Background End of life care is a core part of General Practice yet there is often little formal palliative care training for GPs (Barclay, Todd, Lipscombe, 1997) emphasising the need for improved training and collaboration between Primary Care and Palliative Care services.
North East Essex with the support of the East of England Deanery established a Post CCT (certificate of completion of training) Fellowship Scheme offering education within a sub-speciality. Two posts were created in specialist Palliative Medicine.
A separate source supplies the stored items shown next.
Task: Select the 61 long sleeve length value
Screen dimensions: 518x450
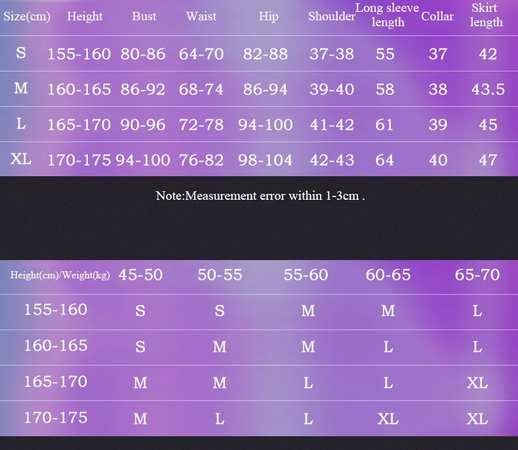Action: pyautogui.click(x=384, y=124)
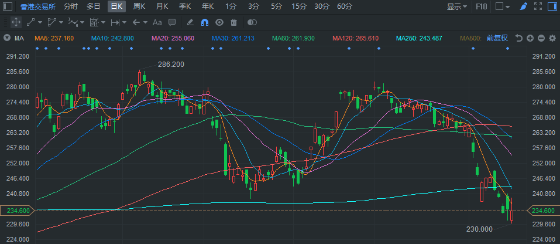Image resolution: width=560 pixels, height=244 pixels.
Task: Click the 234.600 price label on right axis
Action: click(543, 211)
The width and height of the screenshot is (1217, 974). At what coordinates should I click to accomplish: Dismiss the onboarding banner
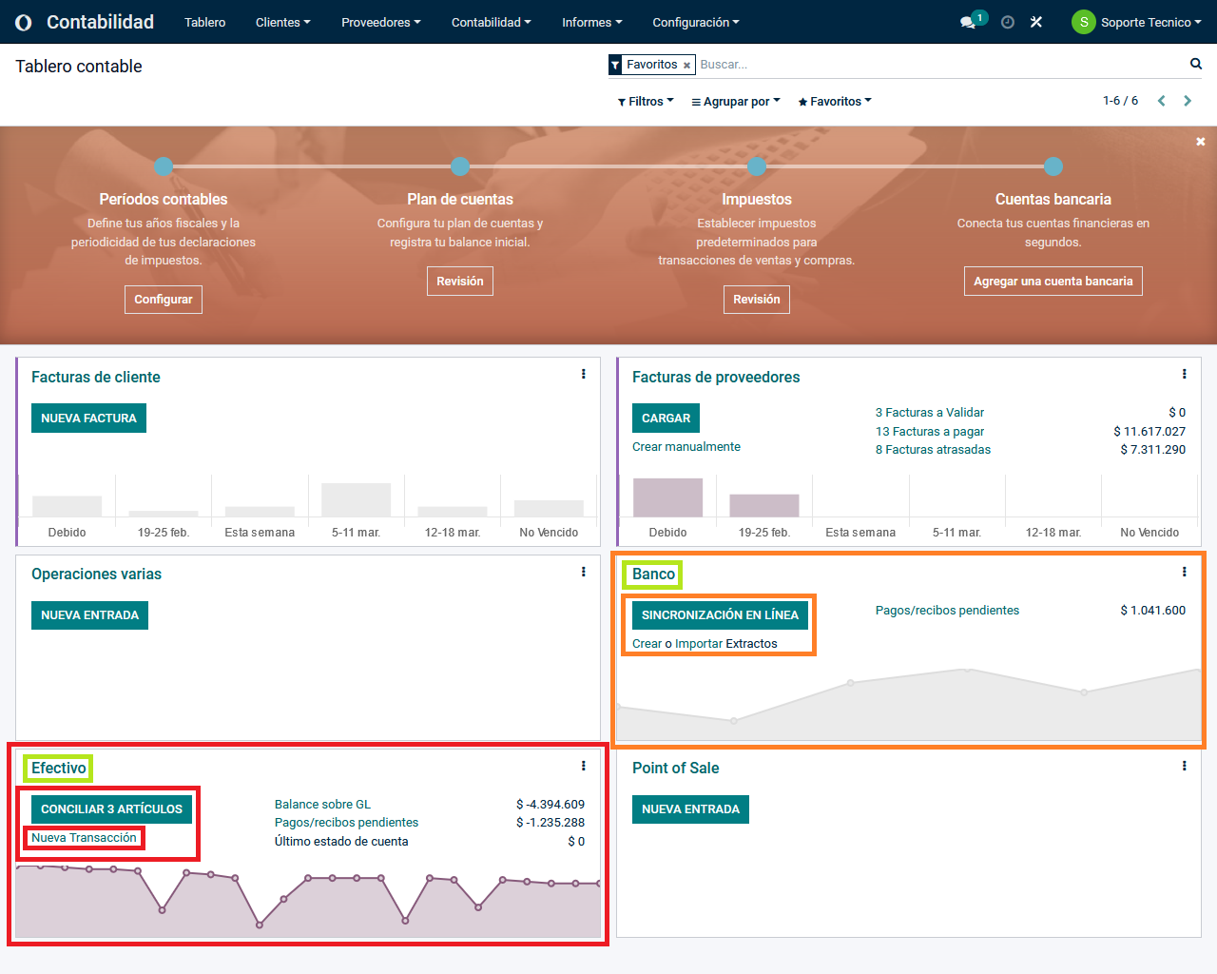(1200, 142)
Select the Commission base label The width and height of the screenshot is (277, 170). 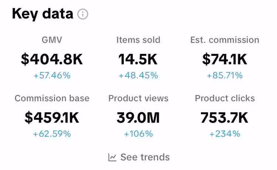tap(52, 98)
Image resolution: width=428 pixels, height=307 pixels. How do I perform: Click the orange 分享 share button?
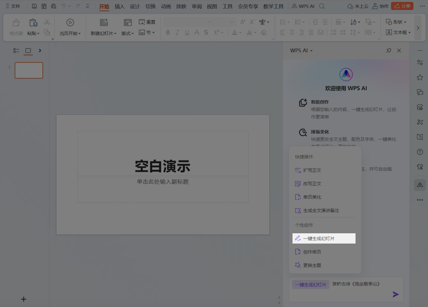click(402, 6)
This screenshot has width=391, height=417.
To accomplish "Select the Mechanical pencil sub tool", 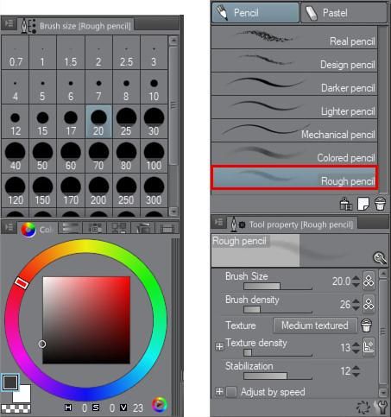I will point(294,130).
Similar schemes have shown improvement in patient management (Duckett &Casserly, 2003).
Improve recruitment and retention of GPs within the local area (Marchand & Peckham, 2017)
Improve palliative care expertise in Primary care (Mitchell, 2002)
GP development and education (Shipman, Addington–Hall, Barclay et al., 2001)
Promote collaborative working between Primary care and Palliative Medicine.
Methods The Post CCT Fellowship scheme was advertised online as an innovative attempt to improve recruitment and collaborative working between primary and secondary care.
Results Two newly qualified GPs were recruited. Both GPs were employed in a local GP practice and worked one session a week at the hospice. The scheme provided funding for postgraduate education. One GP has completed a Postgraduate Diploma in Palliative Medicine and the other has completed the Postgraduate Certificate in Palliative Medicine. The roles have covered inpatient and community palliative care. The collaboration has supported the hospice strategy of addressing inequity in palliative care access for people with dementia and heart failure. One GP has taken a leading role towards improving primary care training and education.
Conclusions The GP Fellowship Programme has improved patient management for patients within North East Essex and enhanced GP development. These skills will be cascaded to GP colleagues via a GP Community of Practice and formal GP education. Both posts have led to successful permanent recruitment in local primary care.